**EXERCISE REQUIREMENTS:** Find the word "Venice" in the listing below, then return every line it appears in.

== SOURCE DATA

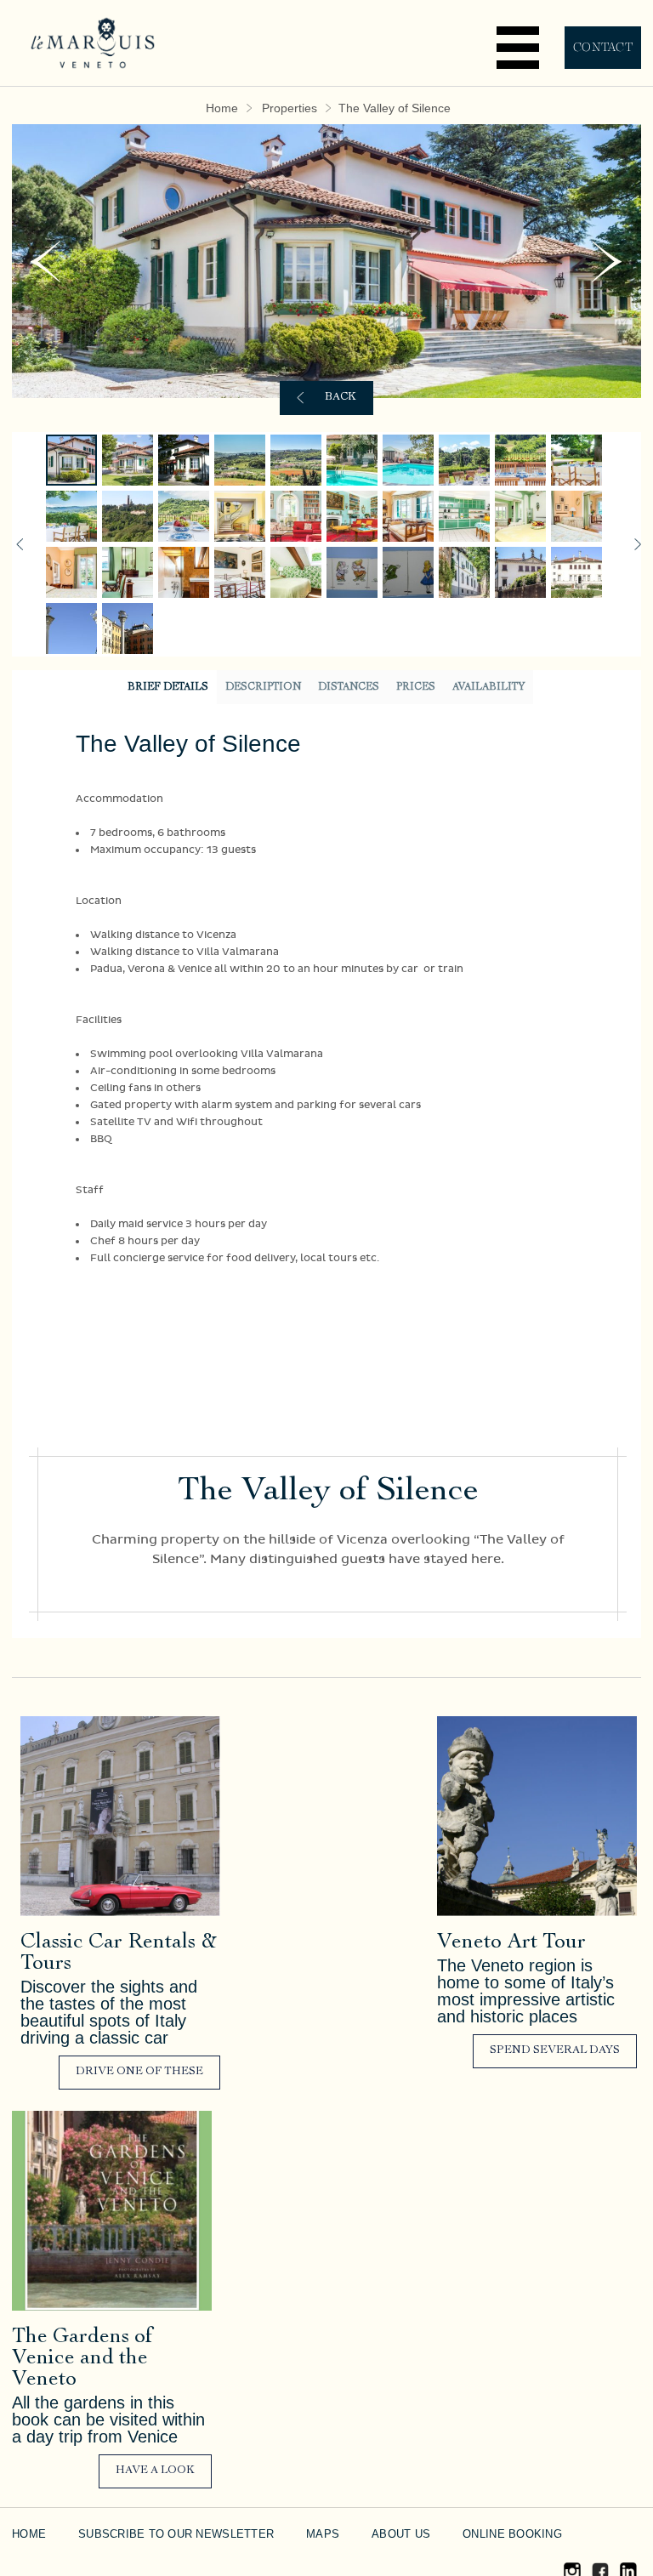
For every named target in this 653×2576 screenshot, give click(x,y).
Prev (45, 261)
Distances (348, 687)
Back (340, 397)
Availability (488, 687)
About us (358, 2533)
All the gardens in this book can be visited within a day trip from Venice (108, 2419)
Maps (286, 2533)
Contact (603, 47)
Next (607, 261)
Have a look (155, 2470)
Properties (288, 109)
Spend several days (555, 2050)
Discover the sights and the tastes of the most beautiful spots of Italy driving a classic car (108, 2012)
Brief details (168, 687)
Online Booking (462, 2533)
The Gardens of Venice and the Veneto (82, 2359)
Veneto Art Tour (511, 1942)
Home (225, 109)
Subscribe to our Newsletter (158, 2533)
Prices (415, 687)
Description (263, 687)
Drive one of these (139, 2072)
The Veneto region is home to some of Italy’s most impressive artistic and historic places (526, 1991)
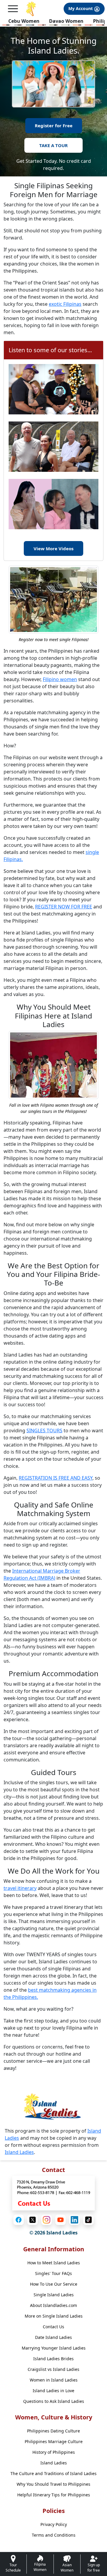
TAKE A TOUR (53, 145)
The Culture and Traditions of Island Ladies (53, 2473)
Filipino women (60, 679)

====

**REPLY TO THE TASK:**
All the gardens in this book can be visited within a day trip from Venice (108, 2419)
The Gardens of Venice and the Veneto (82, 2359)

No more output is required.